Telling your story of struggle puts you in a powerful position to shape others’ thinking. I’ll never forget when the news broke that Facebook COO Sheryl Sandberg’s husband had died unexpectedly. As a woman whose husband is a 50/50 partner in parenting and life, I read and reread every word of Sandberg’s story.
A year after her husband’s death, Sandberg gave an emotional and inspiring commencement speech at the University of California -- Berkeley that sparked conversation worldwide about remaining resilient in the face of hard times.
Your own story of loss, be it personal or professional, is a powerful gift to give other female entrepreneurs -- a road map for weathering storms, a comfort that they will survive, a beacon of hope.
4. DO get back to work!
The best antidote for the sting of failure is action. A failure isn’t the end of a story; sometimes you’re simply in the middle of a story you didn’t know was there. Get to work immediately on writing the next chapter. Make cold calls, and reach out and thank your loyal customers.

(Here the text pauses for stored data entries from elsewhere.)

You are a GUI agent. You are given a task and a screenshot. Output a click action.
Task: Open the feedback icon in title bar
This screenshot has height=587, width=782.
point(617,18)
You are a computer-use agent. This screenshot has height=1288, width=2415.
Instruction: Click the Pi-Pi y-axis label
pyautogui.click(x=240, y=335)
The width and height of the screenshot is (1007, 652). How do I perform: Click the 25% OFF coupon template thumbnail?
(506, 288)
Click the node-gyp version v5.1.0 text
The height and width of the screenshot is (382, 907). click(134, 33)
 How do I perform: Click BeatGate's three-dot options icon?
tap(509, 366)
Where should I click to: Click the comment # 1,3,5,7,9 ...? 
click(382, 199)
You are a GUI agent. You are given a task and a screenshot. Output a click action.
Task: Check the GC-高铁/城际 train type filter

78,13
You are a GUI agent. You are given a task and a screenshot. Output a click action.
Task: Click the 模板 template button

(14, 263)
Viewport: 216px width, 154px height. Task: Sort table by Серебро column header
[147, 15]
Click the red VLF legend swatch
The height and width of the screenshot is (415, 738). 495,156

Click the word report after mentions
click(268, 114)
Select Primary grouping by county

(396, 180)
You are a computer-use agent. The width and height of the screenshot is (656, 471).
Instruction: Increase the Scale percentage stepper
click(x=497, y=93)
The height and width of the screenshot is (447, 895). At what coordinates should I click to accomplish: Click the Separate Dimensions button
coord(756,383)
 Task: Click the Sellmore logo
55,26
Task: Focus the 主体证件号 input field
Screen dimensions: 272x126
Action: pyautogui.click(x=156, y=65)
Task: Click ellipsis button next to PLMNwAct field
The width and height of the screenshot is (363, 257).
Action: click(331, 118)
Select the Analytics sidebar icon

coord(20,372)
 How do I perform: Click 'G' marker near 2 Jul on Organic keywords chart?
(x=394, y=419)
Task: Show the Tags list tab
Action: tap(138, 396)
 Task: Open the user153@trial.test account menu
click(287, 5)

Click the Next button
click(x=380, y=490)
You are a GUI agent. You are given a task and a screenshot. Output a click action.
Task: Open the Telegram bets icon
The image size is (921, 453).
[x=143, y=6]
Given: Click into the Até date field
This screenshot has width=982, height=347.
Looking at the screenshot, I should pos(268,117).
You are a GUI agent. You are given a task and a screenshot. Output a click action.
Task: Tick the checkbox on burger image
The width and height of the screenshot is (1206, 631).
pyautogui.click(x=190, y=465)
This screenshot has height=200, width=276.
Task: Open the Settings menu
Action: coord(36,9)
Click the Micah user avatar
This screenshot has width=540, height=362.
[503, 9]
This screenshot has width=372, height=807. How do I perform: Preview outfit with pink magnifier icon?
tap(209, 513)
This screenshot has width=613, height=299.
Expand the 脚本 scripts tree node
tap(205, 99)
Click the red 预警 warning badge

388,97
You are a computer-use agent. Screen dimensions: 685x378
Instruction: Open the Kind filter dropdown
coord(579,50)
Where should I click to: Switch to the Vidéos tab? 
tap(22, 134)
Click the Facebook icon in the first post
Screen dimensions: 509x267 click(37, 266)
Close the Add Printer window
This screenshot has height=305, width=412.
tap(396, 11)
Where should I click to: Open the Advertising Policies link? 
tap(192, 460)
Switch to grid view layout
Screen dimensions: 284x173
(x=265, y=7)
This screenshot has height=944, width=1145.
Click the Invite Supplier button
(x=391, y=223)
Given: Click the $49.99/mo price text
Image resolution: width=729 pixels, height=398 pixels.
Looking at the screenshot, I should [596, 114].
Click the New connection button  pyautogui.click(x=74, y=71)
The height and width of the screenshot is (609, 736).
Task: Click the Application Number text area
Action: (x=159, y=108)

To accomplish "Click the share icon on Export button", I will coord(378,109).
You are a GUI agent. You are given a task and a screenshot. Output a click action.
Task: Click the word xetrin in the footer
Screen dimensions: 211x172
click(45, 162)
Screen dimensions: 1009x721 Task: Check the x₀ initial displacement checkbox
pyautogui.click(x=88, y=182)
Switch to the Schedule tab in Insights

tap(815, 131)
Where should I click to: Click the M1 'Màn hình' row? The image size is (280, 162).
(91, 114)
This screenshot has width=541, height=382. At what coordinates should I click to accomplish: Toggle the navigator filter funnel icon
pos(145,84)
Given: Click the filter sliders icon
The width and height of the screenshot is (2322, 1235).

The sooner you get back to doing what you do best, the sooner you’ll be able to tell the story of your failure followed by, “and now we are stronger than ever.” An excellent example of someone who overcame a highly publicized incident, is Martha Stewart. Found guilty of felony charges in 2004, Martha was not immediately able to make a comeback.
The flight attendant announced that we were about to land. I slipped my phone into my purse and stared out the window as our plane approached the runway. I thought of Secretary Clinton, of #girlboss Amoruso and how, in both success and failure, these two powerful women and their stories were going to pave the way to success for us all.